Start of Supplied data
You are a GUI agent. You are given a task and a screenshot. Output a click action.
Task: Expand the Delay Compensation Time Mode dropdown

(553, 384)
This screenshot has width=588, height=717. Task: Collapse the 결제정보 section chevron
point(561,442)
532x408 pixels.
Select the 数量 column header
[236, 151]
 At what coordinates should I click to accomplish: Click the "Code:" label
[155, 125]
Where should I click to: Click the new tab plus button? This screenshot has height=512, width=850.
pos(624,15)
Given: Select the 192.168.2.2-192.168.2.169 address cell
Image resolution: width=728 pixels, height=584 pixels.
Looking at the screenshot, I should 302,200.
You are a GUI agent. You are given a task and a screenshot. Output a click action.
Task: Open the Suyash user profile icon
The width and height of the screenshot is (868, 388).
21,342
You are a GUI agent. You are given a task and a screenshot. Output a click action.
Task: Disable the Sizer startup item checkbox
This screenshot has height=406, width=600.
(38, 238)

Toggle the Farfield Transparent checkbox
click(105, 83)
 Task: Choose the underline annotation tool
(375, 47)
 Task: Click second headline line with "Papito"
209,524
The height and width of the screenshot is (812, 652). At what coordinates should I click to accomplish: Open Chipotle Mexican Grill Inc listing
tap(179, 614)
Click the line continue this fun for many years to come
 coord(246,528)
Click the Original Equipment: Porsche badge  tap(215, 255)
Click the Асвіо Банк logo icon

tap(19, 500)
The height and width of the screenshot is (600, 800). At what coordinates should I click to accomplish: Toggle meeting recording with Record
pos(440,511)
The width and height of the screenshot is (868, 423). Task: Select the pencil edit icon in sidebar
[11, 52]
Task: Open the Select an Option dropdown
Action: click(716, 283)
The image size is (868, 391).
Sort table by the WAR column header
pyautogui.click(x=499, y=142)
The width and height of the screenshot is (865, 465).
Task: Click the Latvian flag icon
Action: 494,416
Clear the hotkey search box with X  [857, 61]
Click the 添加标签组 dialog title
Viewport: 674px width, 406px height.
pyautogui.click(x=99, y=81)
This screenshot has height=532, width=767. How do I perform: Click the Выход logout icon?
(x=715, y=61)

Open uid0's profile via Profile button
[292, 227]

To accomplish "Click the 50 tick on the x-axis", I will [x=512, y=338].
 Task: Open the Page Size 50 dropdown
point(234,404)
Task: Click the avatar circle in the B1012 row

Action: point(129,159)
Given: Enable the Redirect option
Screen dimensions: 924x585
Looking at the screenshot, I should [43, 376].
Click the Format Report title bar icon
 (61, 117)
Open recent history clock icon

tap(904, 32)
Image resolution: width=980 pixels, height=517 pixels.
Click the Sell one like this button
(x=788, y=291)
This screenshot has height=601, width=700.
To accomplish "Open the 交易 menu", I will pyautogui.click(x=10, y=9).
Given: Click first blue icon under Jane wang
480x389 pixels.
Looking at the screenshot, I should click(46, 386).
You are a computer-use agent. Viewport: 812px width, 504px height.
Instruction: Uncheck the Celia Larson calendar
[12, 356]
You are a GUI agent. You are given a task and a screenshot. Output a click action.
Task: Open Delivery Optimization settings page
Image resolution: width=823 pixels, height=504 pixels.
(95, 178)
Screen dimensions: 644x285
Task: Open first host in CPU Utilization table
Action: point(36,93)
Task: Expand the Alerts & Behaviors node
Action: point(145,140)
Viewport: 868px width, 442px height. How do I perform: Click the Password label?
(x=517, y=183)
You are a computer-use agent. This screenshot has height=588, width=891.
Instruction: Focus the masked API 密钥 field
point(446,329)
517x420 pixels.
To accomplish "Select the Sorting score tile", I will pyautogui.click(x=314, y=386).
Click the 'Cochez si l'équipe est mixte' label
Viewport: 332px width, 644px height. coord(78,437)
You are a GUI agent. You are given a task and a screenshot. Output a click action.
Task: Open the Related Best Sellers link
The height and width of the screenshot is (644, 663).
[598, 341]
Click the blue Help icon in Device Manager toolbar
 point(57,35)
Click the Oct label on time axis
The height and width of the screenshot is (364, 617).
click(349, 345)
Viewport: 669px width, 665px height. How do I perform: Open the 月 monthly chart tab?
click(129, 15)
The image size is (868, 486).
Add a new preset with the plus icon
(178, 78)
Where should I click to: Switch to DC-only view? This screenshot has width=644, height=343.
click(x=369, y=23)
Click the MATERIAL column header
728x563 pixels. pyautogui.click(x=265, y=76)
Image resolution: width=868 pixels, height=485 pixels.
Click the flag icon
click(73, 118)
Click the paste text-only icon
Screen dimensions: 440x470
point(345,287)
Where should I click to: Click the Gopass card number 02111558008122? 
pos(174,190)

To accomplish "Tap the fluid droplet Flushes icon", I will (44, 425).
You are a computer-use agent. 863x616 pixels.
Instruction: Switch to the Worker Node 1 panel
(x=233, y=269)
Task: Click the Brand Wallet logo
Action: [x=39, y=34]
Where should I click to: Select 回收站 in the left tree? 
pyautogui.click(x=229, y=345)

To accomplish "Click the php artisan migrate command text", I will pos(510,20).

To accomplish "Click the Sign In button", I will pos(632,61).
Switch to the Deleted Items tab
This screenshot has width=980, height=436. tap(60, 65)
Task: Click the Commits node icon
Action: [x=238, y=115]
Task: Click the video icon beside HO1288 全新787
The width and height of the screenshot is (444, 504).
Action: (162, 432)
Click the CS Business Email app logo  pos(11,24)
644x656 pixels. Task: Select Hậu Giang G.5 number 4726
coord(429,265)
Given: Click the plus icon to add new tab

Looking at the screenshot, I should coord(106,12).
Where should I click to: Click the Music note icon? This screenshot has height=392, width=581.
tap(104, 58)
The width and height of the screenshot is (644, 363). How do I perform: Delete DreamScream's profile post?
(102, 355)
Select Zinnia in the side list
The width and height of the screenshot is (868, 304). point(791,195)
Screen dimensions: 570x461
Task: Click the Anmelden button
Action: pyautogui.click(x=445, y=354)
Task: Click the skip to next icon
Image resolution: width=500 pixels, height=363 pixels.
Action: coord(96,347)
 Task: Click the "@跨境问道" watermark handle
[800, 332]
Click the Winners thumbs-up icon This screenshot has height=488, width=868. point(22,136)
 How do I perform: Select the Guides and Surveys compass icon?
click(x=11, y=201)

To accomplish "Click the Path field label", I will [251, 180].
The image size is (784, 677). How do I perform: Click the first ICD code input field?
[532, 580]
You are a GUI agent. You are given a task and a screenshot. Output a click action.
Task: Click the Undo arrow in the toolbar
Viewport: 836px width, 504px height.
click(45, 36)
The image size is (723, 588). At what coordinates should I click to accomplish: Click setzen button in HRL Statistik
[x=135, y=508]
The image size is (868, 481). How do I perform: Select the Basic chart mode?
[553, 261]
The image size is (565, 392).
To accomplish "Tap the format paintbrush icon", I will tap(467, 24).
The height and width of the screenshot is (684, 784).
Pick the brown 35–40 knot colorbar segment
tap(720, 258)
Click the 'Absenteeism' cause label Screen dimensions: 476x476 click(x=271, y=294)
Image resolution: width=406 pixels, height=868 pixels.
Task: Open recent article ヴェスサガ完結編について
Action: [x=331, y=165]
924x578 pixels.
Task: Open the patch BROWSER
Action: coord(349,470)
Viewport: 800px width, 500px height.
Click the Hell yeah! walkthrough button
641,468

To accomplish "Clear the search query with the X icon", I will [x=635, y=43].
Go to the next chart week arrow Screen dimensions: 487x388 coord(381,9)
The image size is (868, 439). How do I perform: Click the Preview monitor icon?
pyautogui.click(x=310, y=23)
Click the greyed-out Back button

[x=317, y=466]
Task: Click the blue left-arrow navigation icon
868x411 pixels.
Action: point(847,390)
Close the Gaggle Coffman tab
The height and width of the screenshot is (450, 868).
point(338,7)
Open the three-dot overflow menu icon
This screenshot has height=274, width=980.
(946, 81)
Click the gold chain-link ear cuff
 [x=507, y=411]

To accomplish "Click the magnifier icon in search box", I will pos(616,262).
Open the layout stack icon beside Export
End of Supplied data
» Try it
If a line in the entries contains "next", copy it.

» Result for this exercise
Task: Click the skip to next icon
Go to the next chart week arrow Screen dimensions: 487x388 coord(381,9)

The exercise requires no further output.